The shopping credit would terminate on January 1, 2004.
Under the Company's proposal, the transition to customer
choice, including recovery of stranded costs, would be made
without any increase in prices to customers. Initially, prices
would be held at the levels in effect when competition begins for
customers who choose to buy both supply and delivery from the
Company. During the freeze, a non-bypassable CTC will be
included in the frozen rate. After the end of the freeze in
January 2004, all customers would pay, as part of their delivery
charge, an explicit CTC which would initially be .97 cents per
kilowatt-hour, but would decrease to .51 cents per kilowatt-hour
in 2006, decrease again to .13 cents per kilowatt-hour in 2011
and decrease again to .12 cents per kilowatt-hour in 2016. The
CTC will end in 2021 when the last of the Company's
pre-competition power purchase contracts ends. The proposed CTC
will allow the Company the opportunity for full recovery of its
prudent, non-mitigated stranded costs, as contemplated by the PSC
in its December 3, 1997 Order, without causing an increase in
rates.
In the Filing, the Company identifies stranded costs (the
total economic value of previously expected regulatory earnings
that will not be recovered in a deregulated energy market) having
a net after-tax present value of $600.4 million, which it
proposes be securitized and recovered over the period from 2000
through 2010. The $600.4 million is composed of $319.8 million
relating to generation assets, $242.6 million relating to power
purchase contracts, and $38 million in other stranded costs. The
present value of the pre-tax CTC revenues necessary to recover
these amounts over the ten-year period is $944.1 million. The
Company proposes to recover additional stranded costs associated
with its long-term Panda and SMECO power purchase contracts,
having a present value of $42 million, over the period 2011 to
2021, which it does not propose be securitized. All stranded
cost recovery would be accomplished through the non-bypassable
CTC discussed above. The Company has also proposed a "true up"
32
mechanism which would update prospectively in July 2004 its
stranded cost estimates taking into account changes in market
price or other factors.
The stranded costs in the Company's case relate to costs
(with the exception of costs which are the subject of the
currently pending rate case) which are already included in the
Company's rates. They have been approved by regulators as being
appropriate to recover because they were found to have been
prudently incurred to meet the Company's regulatory-era
obligation to provide reliable service to everyone who wants it.

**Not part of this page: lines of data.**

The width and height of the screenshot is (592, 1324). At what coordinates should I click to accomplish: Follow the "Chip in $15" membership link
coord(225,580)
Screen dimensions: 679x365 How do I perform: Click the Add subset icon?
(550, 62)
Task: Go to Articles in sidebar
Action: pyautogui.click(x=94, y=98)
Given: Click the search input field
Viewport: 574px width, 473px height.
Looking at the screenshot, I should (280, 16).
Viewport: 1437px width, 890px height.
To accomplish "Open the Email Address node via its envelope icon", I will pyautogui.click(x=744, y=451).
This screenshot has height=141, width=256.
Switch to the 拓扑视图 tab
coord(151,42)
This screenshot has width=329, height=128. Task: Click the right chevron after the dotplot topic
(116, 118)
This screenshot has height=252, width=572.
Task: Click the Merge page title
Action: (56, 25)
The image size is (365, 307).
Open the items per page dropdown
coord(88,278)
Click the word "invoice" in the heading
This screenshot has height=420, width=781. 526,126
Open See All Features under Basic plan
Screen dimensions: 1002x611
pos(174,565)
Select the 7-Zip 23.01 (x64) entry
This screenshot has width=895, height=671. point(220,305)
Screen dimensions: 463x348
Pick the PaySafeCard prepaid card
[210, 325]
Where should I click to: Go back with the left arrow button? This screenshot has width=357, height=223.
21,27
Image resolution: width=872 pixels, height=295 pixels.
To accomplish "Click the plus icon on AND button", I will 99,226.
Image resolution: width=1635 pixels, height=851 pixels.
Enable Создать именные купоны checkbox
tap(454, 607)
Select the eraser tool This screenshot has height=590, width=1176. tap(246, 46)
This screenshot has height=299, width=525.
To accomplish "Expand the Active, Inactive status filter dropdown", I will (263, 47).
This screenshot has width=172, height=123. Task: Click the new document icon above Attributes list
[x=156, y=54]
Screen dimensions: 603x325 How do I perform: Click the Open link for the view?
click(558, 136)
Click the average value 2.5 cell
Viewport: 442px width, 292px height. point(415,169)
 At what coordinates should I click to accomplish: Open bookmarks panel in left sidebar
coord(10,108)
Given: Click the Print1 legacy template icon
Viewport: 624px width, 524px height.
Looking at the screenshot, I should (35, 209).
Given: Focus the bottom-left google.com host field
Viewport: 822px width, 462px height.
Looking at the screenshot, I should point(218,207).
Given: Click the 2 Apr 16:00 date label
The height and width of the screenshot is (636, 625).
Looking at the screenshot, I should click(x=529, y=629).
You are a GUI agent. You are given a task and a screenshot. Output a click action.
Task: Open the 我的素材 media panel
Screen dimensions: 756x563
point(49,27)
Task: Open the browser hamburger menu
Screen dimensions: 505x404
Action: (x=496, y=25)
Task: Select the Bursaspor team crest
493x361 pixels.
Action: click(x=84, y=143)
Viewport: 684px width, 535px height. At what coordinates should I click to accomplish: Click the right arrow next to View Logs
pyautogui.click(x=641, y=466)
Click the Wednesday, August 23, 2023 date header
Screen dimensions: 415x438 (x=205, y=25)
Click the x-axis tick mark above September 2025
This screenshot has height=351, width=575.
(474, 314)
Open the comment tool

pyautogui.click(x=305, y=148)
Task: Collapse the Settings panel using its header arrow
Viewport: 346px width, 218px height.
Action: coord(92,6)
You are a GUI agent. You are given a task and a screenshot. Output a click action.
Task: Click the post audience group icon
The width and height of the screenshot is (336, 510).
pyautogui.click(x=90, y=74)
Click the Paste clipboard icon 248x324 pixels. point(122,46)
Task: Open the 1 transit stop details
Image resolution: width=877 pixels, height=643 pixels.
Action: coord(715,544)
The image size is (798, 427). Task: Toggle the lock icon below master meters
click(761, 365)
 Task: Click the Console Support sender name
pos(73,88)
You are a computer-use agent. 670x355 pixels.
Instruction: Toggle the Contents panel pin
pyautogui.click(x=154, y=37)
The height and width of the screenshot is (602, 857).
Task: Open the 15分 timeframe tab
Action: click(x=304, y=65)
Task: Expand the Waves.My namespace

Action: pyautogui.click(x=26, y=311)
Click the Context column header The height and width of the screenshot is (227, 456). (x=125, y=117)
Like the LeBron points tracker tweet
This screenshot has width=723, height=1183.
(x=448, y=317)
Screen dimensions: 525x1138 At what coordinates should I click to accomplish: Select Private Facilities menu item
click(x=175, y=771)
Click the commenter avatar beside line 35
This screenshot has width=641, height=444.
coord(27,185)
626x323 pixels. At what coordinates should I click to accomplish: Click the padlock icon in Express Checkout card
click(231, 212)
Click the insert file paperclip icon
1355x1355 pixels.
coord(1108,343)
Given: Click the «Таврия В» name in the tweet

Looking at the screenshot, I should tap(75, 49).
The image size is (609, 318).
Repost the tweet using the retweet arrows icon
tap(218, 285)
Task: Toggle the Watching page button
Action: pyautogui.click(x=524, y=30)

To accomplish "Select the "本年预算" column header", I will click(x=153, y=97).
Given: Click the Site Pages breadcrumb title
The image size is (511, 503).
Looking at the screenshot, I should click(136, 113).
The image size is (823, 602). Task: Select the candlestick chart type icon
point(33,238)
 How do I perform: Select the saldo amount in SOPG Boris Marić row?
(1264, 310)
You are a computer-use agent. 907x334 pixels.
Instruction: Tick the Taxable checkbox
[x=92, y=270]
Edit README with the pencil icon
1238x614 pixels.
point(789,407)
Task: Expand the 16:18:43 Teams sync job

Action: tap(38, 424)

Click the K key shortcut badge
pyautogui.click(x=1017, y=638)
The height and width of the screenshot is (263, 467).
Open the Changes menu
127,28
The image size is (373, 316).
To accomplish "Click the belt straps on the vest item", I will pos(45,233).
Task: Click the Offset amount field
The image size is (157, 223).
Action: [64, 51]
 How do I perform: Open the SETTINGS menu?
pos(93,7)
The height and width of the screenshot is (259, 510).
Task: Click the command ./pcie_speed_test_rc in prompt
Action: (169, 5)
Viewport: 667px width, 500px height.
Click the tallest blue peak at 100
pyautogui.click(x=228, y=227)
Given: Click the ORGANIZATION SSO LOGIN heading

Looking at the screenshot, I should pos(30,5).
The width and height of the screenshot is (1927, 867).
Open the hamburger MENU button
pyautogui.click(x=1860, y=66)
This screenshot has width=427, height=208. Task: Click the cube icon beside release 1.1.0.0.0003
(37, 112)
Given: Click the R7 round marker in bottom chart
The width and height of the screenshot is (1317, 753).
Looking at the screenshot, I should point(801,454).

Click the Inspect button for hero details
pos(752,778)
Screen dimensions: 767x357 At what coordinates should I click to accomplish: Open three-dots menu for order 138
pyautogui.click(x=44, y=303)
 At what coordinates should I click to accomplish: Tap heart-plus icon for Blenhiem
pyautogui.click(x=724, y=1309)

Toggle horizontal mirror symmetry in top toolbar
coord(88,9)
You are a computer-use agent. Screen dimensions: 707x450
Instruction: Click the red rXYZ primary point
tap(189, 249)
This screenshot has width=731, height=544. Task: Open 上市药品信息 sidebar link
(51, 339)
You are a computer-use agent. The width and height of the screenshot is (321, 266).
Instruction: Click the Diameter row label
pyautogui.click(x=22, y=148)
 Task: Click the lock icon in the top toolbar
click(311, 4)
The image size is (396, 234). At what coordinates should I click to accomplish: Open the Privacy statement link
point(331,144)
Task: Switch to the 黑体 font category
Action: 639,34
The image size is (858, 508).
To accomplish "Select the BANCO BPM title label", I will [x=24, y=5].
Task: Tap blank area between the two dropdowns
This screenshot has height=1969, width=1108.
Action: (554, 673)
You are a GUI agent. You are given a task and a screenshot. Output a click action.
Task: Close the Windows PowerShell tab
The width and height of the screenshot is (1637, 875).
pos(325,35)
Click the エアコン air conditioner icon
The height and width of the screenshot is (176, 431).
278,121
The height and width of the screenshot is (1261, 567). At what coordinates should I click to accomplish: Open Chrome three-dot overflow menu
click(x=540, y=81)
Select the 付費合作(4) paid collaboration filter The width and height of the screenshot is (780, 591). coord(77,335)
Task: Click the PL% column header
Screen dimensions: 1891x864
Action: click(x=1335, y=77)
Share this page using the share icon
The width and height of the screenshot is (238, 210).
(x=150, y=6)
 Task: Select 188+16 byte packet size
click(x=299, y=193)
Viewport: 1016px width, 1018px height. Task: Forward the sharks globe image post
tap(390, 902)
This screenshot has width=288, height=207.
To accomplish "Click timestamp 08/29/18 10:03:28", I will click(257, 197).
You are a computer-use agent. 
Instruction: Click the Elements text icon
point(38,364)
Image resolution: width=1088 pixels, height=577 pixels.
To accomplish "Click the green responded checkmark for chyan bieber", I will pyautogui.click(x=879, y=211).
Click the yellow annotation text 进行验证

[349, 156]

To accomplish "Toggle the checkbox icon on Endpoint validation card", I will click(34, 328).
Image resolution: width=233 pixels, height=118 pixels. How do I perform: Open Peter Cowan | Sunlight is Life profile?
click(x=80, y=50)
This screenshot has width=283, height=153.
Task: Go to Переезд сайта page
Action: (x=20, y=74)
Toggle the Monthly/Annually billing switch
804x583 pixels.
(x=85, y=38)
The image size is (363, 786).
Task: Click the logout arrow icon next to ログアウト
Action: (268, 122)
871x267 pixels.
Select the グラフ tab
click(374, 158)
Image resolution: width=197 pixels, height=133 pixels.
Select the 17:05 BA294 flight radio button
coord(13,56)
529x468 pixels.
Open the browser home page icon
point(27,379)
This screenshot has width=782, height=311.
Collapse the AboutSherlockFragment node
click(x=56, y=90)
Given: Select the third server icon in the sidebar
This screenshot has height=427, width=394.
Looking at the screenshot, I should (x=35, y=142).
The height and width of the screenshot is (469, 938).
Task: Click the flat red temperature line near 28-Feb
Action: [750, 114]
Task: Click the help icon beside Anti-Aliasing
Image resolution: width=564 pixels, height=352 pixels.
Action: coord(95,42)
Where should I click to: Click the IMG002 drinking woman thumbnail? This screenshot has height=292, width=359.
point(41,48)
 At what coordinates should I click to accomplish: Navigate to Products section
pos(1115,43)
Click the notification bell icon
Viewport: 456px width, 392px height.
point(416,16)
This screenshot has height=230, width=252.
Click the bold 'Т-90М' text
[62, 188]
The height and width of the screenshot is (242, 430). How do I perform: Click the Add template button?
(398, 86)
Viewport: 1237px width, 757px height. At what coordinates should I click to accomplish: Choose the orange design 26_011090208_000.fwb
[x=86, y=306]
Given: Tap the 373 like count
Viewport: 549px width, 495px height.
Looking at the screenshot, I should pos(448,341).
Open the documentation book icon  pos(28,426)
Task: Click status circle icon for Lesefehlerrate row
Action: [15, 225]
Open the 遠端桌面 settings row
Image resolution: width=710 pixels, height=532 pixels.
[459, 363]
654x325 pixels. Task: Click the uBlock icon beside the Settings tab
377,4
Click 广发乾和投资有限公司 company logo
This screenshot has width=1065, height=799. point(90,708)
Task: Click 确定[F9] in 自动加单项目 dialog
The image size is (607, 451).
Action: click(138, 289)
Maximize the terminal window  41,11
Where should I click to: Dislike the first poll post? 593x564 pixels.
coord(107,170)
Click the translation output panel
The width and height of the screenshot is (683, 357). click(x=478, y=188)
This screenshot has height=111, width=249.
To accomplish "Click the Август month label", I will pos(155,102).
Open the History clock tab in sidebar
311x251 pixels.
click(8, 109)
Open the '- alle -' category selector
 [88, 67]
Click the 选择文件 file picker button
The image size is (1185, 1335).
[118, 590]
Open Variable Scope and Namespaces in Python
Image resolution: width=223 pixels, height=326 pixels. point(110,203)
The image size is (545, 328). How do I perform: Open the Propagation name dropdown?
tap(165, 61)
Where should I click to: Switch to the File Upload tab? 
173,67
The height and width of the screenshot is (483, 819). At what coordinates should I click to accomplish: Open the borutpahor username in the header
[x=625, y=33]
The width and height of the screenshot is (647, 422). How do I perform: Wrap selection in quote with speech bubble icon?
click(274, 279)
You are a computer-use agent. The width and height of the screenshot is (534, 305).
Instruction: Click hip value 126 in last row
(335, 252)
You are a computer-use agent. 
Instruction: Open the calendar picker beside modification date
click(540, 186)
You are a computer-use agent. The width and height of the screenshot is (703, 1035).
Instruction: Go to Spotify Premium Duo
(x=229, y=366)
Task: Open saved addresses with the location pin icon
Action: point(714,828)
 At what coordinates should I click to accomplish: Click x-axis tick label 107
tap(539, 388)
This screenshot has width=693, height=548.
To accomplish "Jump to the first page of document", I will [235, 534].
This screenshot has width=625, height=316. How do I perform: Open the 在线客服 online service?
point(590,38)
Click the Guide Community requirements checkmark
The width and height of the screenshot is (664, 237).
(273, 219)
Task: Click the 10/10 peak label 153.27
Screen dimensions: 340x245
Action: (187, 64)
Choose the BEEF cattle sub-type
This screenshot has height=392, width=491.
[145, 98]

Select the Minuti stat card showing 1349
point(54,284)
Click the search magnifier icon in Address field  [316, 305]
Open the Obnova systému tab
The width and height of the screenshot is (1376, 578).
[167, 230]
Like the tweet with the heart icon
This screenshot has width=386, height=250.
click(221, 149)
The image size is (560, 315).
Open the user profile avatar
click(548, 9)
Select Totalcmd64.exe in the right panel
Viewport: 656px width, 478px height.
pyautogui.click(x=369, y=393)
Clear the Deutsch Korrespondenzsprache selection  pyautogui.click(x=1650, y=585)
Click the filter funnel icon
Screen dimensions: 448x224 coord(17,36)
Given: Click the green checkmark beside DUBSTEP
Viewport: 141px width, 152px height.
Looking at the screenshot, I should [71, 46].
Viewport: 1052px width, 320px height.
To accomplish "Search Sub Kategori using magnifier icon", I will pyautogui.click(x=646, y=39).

It is anticipated that under the Company's plan these costs would
be amortized to match the revenues collected by the CTC. As part
of its plan, the Company proposes to securitize a portion of its
stranded cost recovery and thereby achieve savings through a
reduction in capital costs.
If a competitive market for generation supply is implemented
in Maryland, the Company assumes that the Commission will follow
through on its commitment to provide a fair opportunity for the
Company to recover its prudently incurred stranded costs and that
the stranded costs identified by the Company in the Filing will
be determined to have been prudently incurred. The inability of
the Company to recover its stranded costs fully could have a
material adverse impact on the future earnings and cash flows of
the Company, and may result in consequences including, but not
limited to, increases in the cost of capital, increases in rates
for transmission and distribution services, exposure to
downgrades in credit ratings and involuntary layoffs of
employees.
Although not currently required to do so, the Company
intends to file a restructuring plan for consideration by the
District of Columbia Public Service Commission by the end of
1998, relating to its D.C. service territory.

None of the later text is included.